Chin up Dynoflyer! Home haunting is a ton of work and mostly thankless so don't you feel bad for a second about taking it easy on yourself! 
We're taking a bit of break too this year and you know what - I'm finally getting to do all the Halloween things that I've wanted to do fro years but never had the time!
Anyway you choose to celebrate Halloween is going to be alright with us brother!
Hope you have a Sinister Season!!


----------



## dynoflyer (Oct 8, 2006)

I've decided to just lay back this year. After helping my son set up the props at his place this weekend, that is. I feel so relieved.

I went to the Pats/Cowboys game last week when I would normally have been setting up on a Sunday, and to the Pats/Steelers on the 30th. Working for Gillette and getting tickets to the Gillette Suite is a real Treat!

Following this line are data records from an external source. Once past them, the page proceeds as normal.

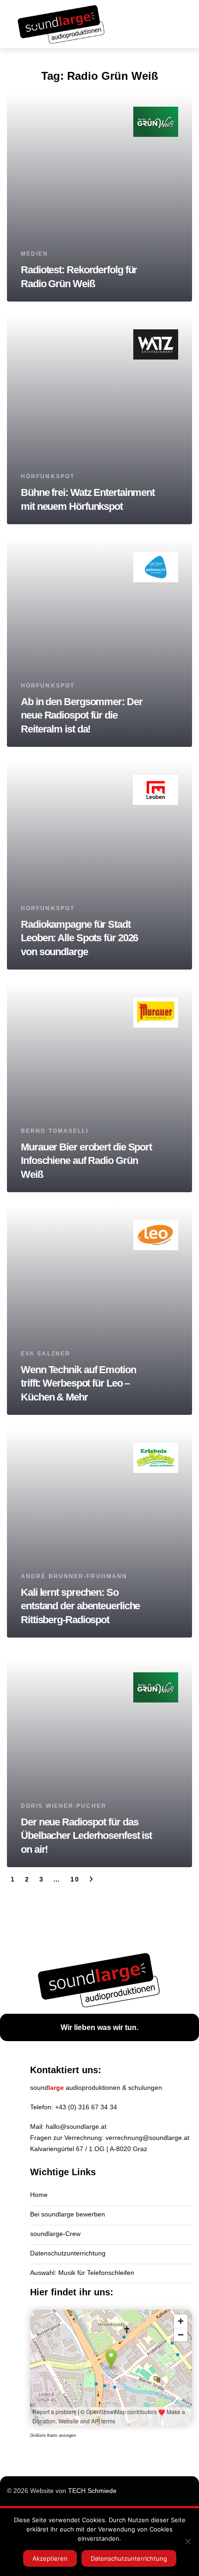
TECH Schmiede (92, 2490)
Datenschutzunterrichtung (68, 2253)
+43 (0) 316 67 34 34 (86, 2107)
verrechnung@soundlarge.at (147, 2137)
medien (35, 254)
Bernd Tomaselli (55, 1131)
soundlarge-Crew (55, 2233)
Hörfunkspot (48, 476)
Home (39, 2194)
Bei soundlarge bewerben (67, 2214)
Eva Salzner (45, 1353)
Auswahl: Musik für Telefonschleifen (82, 2272)
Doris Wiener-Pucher (63, 1806)
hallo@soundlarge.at (76, 2126)
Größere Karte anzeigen (53, 2435)
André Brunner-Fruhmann (74, 1576)
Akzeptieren (50, 2558)
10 (74, 1879)
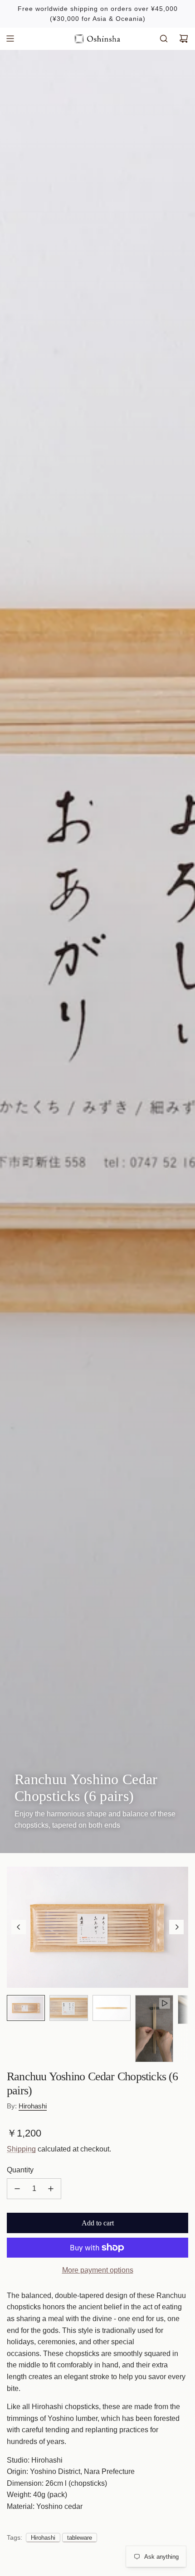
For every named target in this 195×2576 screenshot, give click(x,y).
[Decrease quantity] (17, 2189)
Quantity (20, 2170)
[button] (18, 1927)
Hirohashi (33, 2106)
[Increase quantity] (51, 2189)
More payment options (97, 2270)
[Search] (164, 39)
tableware (79, 2537)
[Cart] (184, 39)
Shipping (21, 2149)
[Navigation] (10, 39)
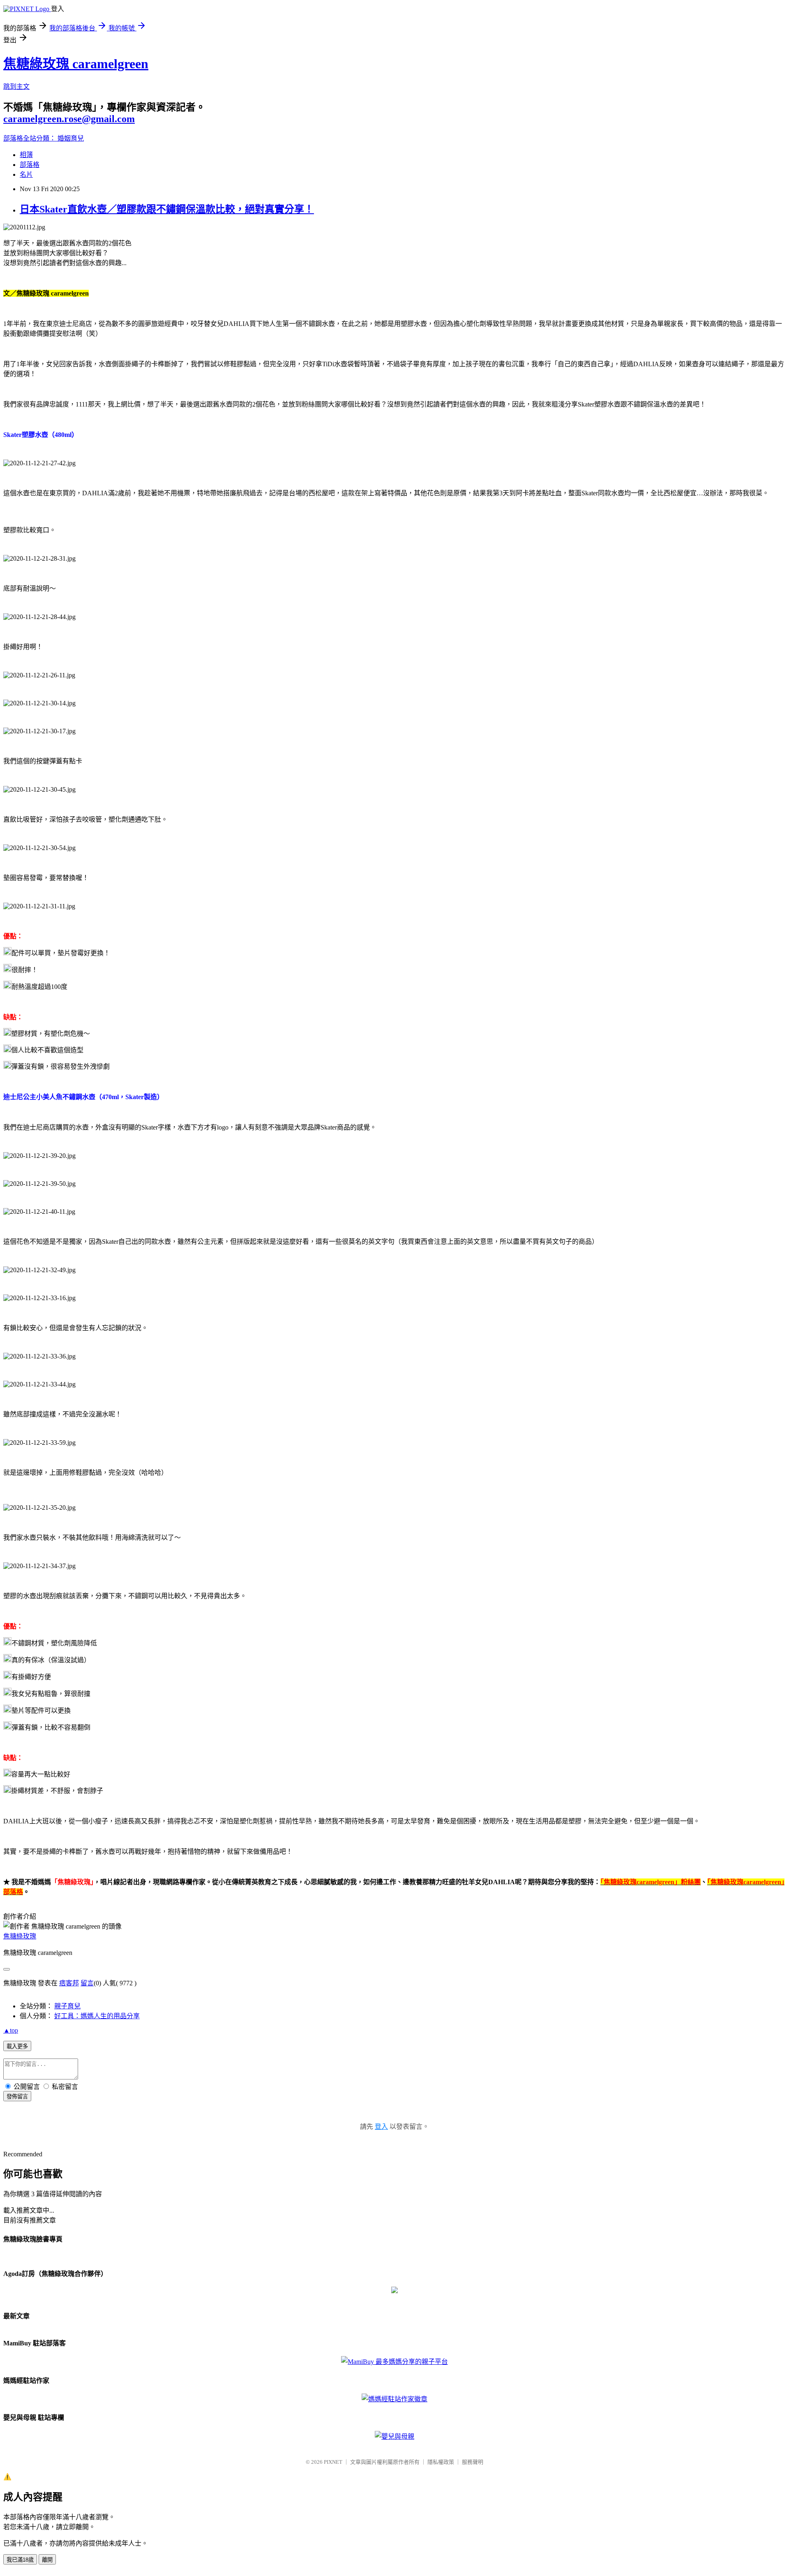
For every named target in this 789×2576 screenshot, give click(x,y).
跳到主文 (16, 86)
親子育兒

This year I'm going to visit other haunts in town, which I have NEVER been able to do before, and I'm going into Salem on Halloween weekend to check it out - - haven't done that in a dozen years! Best of all, the day after Halloween I'll sleep in, it's still on my vacation schedule. 
This'll give me inspiration for next year's displays - actually thinking about selling everything and starting over with a "Dia De Los Muertos" theme. Maybe Haunted Homestead is due for a makeover and that's why I haven't been able to get up for it this year.


----------



## Manon (Aug 2, 2011)

Hey! I'm doing a Dia de los Muertos theme next year too! Once this year is over, I'll look you up to see what props you're up to. Enjoy wandering around town and enjoying your Hallowe'en this year!!!


----------